(What to produce) Every line in the data must be transcribed exactly.
The records Start Marker
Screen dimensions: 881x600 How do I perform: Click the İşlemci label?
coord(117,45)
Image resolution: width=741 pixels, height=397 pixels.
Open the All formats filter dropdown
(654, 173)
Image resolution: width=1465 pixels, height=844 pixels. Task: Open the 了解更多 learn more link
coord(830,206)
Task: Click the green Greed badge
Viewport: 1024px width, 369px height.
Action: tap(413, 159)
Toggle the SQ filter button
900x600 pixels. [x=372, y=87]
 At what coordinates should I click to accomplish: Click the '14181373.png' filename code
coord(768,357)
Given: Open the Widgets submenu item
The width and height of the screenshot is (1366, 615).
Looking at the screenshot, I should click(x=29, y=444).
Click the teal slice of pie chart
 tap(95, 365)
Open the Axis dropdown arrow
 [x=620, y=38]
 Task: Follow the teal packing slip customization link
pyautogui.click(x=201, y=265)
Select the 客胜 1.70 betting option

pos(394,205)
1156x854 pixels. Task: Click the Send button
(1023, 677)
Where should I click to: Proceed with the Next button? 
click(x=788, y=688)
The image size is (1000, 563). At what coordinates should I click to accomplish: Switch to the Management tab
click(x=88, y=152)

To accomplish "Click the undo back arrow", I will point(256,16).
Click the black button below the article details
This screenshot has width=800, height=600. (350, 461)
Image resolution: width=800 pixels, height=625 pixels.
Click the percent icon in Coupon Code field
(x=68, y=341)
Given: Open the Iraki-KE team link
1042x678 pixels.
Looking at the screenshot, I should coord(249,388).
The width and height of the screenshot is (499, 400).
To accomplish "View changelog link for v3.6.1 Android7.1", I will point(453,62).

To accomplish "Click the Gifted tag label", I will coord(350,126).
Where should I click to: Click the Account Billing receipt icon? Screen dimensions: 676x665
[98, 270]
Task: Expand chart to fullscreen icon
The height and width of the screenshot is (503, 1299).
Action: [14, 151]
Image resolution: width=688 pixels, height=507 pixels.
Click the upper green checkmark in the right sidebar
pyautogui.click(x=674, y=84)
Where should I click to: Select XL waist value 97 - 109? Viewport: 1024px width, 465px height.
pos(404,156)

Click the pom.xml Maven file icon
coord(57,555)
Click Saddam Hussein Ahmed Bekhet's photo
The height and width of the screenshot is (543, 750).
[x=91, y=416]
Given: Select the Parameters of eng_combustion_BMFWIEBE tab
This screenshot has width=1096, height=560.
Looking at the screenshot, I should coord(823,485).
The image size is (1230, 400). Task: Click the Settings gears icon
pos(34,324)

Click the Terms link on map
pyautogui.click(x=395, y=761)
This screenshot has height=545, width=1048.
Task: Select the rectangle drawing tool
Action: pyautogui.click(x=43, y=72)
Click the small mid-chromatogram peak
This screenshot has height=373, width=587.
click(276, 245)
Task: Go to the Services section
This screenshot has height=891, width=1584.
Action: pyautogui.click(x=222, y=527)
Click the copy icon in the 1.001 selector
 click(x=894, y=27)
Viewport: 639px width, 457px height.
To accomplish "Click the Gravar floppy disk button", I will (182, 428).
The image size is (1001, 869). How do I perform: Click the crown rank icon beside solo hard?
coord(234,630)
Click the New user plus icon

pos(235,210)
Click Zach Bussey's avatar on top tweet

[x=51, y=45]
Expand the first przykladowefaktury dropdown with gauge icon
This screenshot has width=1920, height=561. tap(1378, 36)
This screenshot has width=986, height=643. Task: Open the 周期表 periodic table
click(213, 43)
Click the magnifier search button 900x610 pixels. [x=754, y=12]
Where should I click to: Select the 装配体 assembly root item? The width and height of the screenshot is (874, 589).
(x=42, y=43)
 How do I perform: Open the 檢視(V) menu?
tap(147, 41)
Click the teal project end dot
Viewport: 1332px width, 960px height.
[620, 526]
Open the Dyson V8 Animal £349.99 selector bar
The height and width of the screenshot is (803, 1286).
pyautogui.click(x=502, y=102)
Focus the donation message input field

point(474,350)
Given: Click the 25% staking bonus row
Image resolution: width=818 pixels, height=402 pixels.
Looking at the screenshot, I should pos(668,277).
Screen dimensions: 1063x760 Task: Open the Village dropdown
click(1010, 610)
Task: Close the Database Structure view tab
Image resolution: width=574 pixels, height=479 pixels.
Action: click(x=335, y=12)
The records End Marker
(Response to the task)
Screen dimensions: 881x600 How do I perform: Click the İşlemci label?
coord(117,45)
Image resolution: width=741 pixels, height=397 pixels.
Open the All formats filter dropdown
(654, 173)
Image resolution: width=1465 pixels, height=844 pixels. Task: Open the 了解更多 learn more link
coord(830,206)
Task: Click the green Greed badge
Viewport: 1024px width, 369px height.
Action: tap(413, 159)
Toggle the SQ filter button
900x600 pixels. [x=372, y=87]
 At what coordinates should I click to accomplish: Click the '14181373.png' filename code
coord(768,357)
Given: Open the Widgets submenu item
The width and height of the screenshot is (1366, 615).
Looking at the screenshot, I should click(x=29, y=444).
Click the teal slice of pie chart
 tap(95, 365)
Open the Axis dropdown arrow
 [x=620, y=38]
 Task: Follow the teal packing slip customization link
pyautogui.click(x=201, y=265)
Select the 客胜 1.70 betting option

pos(394,205)
1156x854 pixels. Task: Click the Send button
(1023, 677)
Where should I click to: Proceed with the Next button? 
click(x=788, y=688)
The image size is (1000, 563). At what coordinates should I click to accomplish: Switch to the Management tab
click(x=88, y=152)

To accomplish "Click the undo back arrow", I will point(256,16).
Click the black button below the article details
This screenshot has width=800, height=600. (350, 461)
Image resolution: width=800 pixels, height=625 pixels.
Click the percent icon in Coupon Code field
(x=68, y=341)
Given: Open the Iraki-KE team link
1042x678 pixels.
Looking at the screenshot, I should coord(249,388).
The width and height of the screenshot is (499, 400).
To accomplish "View changelog link for v3.6.1 Android7.1", I will point(453,62).

To accomplish "Click the Gifted tag label", I will coord(350,126).
Where should I click to: Click the Account Billing receipt icon? Screen dimensions: 676x665
[98, 270]
Task: Expand chart to fullscreen icon
The height and width of the screenshot is (503, 1299).
Action: [14, 151]
Image resolution: width=688 pixels, height=507 pixels.
Click the upper green checkmark in the right sidebar
pyautogui.click(x=674, y=84)
Where should I click to: Select XL waist value 97 - 109? Viewport: 1024px width, 465px height.
pos(404,156)

Click the pom.xml Maven file icon
coord(57,555)
Click Saddam Hussein Ahmed Bekhet's photo
The height and width of the screenshot is (543, 750).
[x=91, y=416]
Given: Select the Parameters of eng_combustion_BMFWIEBE tab
This screenshot has width=1096, height=560.
Looking at the screenshot, I should coord(823,485).
The image size is (1230, 400). Task: Click the Settings gears icon
pos(34,324)

Click the Terms link on map
pyautogui.click(x=395, y=761)
This screenshot has height=545, width=1048.
Task: Select the rectangle drawing tool
Action: pyautogui.click(x=43, y=72)
Click the small mid-chromatogram peak
This screenshot has height=373, width=587.
click(276, 245)
Task: Go to the Services section
This screenshot has height=891, width=1584.
Action: pyautogui.click(x=222, y=527)
Click the copy icon in the 1.001 selector
 click(x=894, y=27)
Viewport: 639px width, 457px height.
To accomplish "Click the Gravar floppy disk button", I will (182, 428).
The image size is (1001, 869). How do I perform: Click the crown rank icon beside solo hard?
coord(234,630)
Click the New user plus icon

pos(235,210)
Click Zach Bussey's avatar on top tweet

[x=51, y=45]
Expand the first przykladowefaktury dropdown with gauge icon
This screenshot has width=1920, height=561. tap(1378, 36)
This screenshot has width=986, height=643. Task: Open the 周期表 periodic table
click(213, 43)
Click the magnifier search button 900x610 pixels. [x=754, y=12]
Where should I click to: Select the 装配体 assembly root item? The width and height of the screenshot is (874, 589).
(x=42, y=43)
 How do I perform: Open the 檢視(V) menu?
tap(147, 41)
Click the teal project end dot
Viewport: 1332px width, 960px height.
[620, 526]
Open the Dyson V8 Animal £349.99 selector bar
The height and width of the screenshot is (803, 1286).
pyautogui.click(x=502, y=102)
Focus the donation message input field

point(474,350)
Given: Click the 25% staking bonus row
Image resolution: width=818 pixels, height=402 pixels.
Looking at the screenshot, I should pos(668,277).
Screen dimensions: 1063x760 Task: Open the Village dropdown
click(1010, 610)
Task: Close the Database Structure view tab
Image resolution: width=574 pixels, height=479 pixels.
Action: click(x=335, y=12)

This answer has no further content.